Texto para análise —
---------------

O autor não hesita em concluir: “Não é verdade que os israelitas sejam, moralmente, muito melhores, quando comparados com os povos árabes.” Ou seja, acrescento eu, a “democracia” israelita tem muito mais imperfeições do que, por certo, Churchill gostaria…

O artigo de Joana Araújo Lopes arrasa com toda a propaganda israelita e, insista-se, ocidental em geral, segundo a qual apenas os palestinos e os restantes árabes são “terroristas”. Depois de afirmar que “o terrorismo é uma dimensão histórica do conflito” na região, ela lembra que as primeiras organizações terroristas nessa parte do mundo foram uma seita zelota-judaica, que atentava contra o Império Romano; mais recentemente, no período após a 1.ª Guerra Mundial, acrescenta a autora, “surge o Haganah (1920), um grupo paramilitar clandestino pró-judaico que, após 1948, serviu de base para as atuais Forças de Defesa de Israel. Surgem também os grupos terroristas pró-judaicos Irgun (1931) e Stern Gang/Lehi (1940), que perpetraram ações violentas contra militares britânicos e civis” (sublinhado meu).

---------------

Dados de entrada —
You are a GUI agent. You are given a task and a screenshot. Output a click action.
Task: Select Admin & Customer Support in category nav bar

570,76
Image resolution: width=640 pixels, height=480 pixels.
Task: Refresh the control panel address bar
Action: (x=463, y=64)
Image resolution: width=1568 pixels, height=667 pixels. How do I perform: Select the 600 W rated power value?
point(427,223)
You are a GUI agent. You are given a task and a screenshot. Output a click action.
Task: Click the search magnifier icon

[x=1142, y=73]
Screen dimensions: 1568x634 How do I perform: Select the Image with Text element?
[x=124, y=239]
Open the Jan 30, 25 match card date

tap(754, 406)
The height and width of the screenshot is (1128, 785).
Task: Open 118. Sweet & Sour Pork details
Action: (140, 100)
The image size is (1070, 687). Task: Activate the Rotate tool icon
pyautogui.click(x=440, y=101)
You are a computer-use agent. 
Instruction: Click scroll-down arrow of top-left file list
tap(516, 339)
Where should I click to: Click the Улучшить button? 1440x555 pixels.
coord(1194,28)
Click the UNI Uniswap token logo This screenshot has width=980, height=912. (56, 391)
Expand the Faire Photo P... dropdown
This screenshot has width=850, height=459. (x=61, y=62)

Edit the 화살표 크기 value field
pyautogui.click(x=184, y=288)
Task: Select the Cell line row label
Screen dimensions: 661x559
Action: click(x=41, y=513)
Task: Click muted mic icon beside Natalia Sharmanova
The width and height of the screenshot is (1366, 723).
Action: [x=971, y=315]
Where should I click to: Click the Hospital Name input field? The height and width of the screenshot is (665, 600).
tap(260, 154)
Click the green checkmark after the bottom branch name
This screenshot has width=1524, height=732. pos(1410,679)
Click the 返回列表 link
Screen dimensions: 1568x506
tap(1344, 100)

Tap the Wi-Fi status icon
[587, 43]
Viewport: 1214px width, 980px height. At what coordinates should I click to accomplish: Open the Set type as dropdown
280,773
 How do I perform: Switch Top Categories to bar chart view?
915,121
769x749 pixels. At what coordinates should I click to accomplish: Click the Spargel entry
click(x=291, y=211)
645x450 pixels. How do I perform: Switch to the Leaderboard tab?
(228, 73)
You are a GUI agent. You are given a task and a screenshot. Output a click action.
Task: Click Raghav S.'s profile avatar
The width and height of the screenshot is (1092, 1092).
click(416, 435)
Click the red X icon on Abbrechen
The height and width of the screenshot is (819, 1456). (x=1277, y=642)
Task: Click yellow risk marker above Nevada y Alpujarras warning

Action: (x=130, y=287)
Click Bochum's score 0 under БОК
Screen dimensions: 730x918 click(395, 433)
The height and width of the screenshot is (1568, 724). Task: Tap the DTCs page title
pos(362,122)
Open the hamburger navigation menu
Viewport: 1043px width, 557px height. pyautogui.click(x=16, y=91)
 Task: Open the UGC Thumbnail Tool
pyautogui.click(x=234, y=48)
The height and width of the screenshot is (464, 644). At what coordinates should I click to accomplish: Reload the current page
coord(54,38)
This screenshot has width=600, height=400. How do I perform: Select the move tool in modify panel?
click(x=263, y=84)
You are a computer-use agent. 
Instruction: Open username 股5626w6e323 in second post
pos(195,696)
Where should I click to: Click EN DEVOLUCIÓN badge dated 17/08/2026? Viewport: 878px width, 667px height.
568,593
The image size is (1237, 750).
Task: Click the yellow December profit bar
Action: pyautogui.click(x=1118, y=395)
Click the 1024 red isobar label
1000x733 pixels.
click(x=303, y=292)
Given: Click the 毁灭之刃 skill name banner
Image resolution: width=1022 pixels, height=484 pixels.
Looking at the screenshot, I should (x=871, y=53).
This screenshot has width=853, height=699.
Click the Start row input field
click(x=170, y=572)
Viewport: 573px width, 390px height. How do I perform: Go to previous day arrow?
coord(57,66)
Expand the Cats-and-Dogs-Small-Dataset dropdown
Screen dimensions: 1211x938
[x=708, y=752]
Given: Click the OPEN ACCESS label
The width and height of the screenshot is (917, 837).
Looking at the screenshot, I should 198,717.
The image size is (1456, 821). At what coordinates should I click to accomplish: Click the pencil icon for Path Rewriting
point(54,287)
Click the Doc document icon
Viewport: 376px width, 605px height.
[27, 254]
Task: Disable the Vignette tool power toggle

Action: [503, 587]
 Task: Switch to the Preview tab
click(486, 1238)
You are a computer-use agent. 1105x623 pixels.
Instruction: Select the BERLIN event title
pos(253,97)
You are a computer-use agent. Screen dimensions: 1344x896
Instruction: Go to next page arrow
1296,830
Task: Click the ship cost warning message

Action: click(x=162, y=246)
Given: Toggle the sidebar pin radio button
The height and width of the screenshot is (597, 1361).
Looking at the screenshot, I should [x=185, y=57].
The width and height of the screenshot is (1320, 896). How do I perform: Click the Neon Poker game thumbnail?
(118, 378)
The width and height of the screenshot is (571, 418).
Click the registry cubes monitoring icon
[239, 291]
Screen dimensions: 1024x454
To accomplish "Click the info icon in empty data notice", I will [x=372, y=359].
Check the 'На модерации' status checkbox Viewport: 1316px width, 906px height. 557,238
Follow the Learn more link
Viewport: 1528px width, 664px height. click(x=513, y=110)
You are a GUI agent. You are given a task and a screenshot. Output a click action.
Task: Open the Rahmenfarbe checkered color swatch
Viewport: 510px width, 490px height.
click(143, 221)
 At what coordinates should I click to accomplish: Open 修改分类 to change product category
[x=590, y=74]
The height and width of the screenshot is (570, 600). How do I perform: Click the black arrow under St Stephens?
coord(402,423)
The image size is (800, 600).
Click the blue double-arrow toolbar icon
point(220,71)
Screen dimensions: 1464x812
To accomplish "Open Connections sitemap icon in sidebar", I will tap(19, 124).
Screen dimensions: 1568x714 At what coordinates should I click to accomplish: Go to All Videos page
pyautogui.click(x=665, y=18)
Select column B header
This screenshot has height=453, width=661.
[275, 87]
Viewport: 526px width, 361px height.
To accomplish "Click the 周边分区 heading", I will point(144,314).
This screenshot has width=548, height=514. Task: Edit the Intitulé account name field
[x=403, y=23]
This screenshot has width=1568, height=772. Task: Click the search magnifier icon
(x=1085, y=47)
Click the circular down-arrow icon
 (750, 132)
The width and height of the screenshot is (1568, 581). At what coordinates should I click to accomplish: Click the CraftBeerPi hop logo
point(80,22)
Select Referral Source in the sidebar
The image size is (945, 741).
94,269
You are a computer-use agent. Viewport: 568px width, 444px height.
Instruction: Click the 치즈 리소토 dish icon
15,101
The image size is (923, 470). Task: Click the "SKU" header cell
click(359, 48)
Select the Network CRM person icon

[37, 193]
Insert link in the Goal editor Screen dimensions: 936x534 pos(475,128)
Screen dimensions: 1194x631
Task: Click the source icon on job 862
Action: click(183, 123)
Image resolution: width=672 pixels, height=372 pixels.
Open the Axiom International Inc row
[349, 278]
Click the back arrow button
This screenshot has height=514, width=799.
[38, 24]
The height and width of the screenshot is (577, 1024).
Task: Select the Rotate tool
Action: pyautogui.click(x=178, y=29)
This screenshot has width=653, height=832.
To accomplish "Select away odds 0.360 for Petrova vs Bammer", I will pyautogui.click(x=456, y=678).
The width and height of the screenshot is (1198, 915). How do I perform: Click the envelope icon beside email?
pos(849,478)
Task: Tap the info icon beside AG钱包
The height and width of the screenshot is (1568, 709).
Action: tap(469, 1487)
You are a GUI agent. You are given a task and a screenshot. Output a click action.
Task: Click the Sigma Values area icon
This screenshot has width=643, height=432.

---------------

Tarefas do exercício —
• 1. Traduza para o inglês esta frase do texto sobre o terrorismo no conflito israelo-árabe: «O autor não hesita em concluir: “Não é verdade que os israelitas sejam, moralmente, muito melhores, quando comparados com os povos árabes.”»
• 2. Prossiga a redação do texto sobre o terrorismo no conflito israelo-árabe a partir da última frase apresentada.

Respostas das tarefas —
• 1. The author does not hesitate to conclude: "It is not true that the Israelis are, morally, much better when compared with the Arab peoples."

• 2.
Sim, caro leitor, leu bem: as primeiras organizações terroristas na região foram judaicas. Apenas em 1964, quase duas décadas após o fim da 2.ª Guerra Mundial, é que surgiu a Fatah/OLP (Organização de Libertação da Palestina), o primeiro movimento palestino a recorrer a métodos terroristas (que depois abandonou). Na década de 80, surgiram a Jihad Islâmica e o Hamas. Entretanto, e quanto a este último, António Pascoal lembra que a organização não é homogénea e que muitos dos seus militantes desaprovam a violência de tipo terrorista. Acrescentem-se as fartamente documentadas relações espúrias entre o Hamas e o Governo de Extrema-Direita de Telavive, para atestar a extrema complexidade da situação.

A minha derradeira referência é ao artigo de Miguel Vale de Almeida, publicado ontem no Público. Entre outros aspetos, o autor lembra a origem e a natureza colonial(ista) do Estado de Israel, coincidente, desde o início, ou seja, desde a Naqba (expulsão dos palestinos dos seus próprios territórios, para instalar Israel), com um conflito pela terra e pela legitimidade da sua posse. Sublinha Almeida: “Conflito assimétrico, entre um Estado e uma população.”

O antropólogo português sublinha também que “a situação agravou-se nos últimos anos, sobretudo com dois fatores: a transformação de Gaza numa prisão a céu aberto; a ocupação da Cisjordânia e de Jerusalém Oriental por um crescente número de colonatos israelitas e com violência policial e militar (…). Para todos os efeitos práticos, e depois do falhanço dos Acordos de Oslo, a solução dos dois Estados tornou-se inviável (…)”.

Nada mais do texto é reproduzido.